Was It a Cat I Saw
Luke Whitby
Friday 28 September 2007
Fringe Hub
Luke Whitby certainly loves his words. He loves playing with them and he loves letting lots and lots of them come out of his mouth. Was It a Cat I Saw (it’s a palindrome) is his stand up show about his obsession with words.
Luke’s word play is clever and funny. He’s amiable, engaging and makes his audience feel very comfortable very quickly. He admits he used to be a performance poet and was rather fond of a self indulgent poetic rant. He shared some of his bad poems. All present agreed with Luke’s opinion that he is much better stand up than poet.
This is a show for anyone who has had the religious experience of new stationery from Office Works (why don’t those coloured pens I bought make me write better?), wondered if a call centre operator just swore at you, listened to heavy metal for the lyrics, found themselves at a poetry reading, wondered if God has a my space page or was bored/geeky enough to devise anagrams at work.
There is far too much material in the show. There’s actually enough for two or three good shows. Including it all results in a loss of direction, coherence and pace. He had a perfect ending with an improvised palindrome movie trailer, but then brought the show back to the opening with another joke about Office Works. Full circle is a great structure, but not if you’ve climaxed already.
Ironically, Luke is most comfortable performing his poetry (see this show for "You Are My Godzilla and I am Your Tokyo"). He’s less comfortable as himself. NEVER open a show with “I hope you like it”. Audiences desperately want to like shows; so come out, be confident and show us how good you are. I felt that Luke’s material could work much better if he developed a character to work from. He’s admits to being a nerdy, metal loving, anagram making, call centre worker, but just comes across as a nice guy who’s a little bit nervous.

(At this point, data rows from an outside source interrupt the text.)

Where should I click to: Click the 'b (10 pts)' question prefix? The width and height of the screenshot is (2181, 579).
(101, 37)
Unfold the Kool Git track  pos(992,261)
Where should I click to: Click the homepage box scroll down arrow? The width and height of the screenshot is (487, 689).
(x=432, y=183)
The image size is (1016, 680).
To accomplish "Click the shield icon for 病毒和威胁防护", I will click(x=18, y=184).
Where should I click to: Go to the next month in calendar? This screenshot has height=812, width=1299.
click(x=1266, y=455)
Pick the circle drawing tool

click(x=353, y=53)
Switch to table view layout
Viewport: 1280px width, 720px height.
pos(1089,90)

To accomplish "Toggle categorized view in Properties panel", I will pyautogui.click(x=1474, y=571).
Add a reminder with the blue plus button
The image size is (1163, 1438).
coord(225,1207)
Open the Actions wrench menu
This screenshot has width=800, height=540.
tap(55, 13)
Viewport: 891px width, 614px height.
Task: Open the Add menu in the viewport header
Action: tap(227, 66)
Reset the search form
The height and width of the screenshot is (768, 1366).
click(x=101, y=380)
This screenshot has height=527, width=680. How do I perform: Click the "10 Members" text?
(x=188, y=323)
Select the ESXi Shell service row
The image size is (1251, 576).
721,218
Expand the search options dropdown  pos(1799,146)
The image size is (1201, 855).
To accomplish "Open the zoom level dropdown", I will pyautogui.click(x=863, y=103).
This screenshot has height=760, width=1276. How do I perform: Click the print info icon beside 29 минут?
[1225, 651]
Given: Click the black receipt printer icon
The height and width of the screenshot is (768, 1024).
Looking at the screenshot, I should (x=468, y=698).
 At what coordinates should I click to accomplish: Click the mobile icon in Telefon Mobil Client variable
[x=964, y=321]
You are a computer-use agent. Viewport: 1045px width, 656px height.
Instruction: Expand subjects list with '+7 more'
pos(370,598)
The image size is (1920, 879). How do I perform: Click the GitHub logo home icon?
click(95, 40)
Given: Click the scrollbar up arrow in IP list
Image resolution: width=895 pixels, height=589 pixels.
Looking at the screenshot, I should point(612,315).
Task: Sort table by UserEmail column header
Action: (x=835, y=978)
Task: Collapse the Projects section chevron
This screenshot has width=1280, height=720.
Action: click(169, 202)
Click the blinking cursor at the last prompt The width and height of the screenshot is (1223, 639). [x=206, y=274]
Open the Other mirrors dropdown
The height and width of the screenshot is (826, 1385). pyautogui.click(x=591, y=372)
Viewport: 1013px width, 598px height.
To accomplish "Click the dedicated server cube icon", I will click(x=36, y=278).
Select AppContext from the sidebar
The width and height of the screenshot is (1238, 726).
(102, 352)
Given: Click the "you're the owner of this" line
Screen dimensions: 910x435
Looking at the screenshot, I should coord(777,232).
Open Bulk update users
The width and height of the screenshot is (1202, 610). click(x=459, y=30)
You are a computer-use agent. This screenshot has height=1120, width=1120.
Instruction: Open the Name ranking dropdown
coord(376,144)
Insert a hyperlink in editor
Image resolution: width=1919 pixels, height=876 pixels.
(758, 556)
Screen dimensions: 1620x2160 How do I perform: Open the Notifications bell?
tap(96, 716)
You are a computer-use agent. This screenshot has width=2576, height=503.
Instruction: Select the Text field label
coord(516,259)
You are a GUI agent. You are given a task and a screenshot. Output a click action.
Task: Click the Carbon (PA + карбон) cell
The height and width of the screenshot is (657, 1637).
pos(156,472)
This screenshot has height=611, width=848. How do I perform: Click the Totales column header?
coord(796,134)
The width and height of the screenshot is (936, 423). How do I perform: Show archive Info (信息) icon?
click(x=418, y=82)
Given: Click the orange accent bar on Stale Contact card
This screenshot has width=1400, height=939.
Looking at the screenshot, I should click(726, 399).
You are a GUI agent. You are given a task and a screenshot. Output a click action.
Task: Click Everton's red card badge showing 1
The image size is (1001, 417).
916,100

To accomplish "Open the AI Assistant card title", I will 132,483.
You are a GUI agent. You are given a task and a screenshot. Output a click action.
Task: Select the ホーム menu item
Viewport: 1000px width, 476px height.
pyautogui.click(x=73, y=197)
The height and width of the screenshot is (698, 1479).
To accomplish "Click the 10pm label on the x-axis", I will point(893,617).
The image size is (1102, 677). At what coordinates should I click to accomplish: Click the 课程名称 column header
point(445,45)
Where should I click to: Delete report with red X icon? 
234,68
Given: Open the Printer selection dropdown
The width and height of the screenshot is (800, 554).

Luke has some great material about his past obsession with heavy metal lyrics. He supports it beautifully with pictures and words, but we don’t hear a note. I’ll forgive him for not including They Might Be Giants’s song "I Palindrome I", but you can’t do metal material without some soundtrack. There is a similar problem with the final Office Works gag. It’s a great story, but is obviously fictitious and so less powerful without the pen case. Just get something that could be the case and the joke will be so much more effective.
PS The best anagram I could find for my name is “Admire, Near a Pen”. I did the lazy way.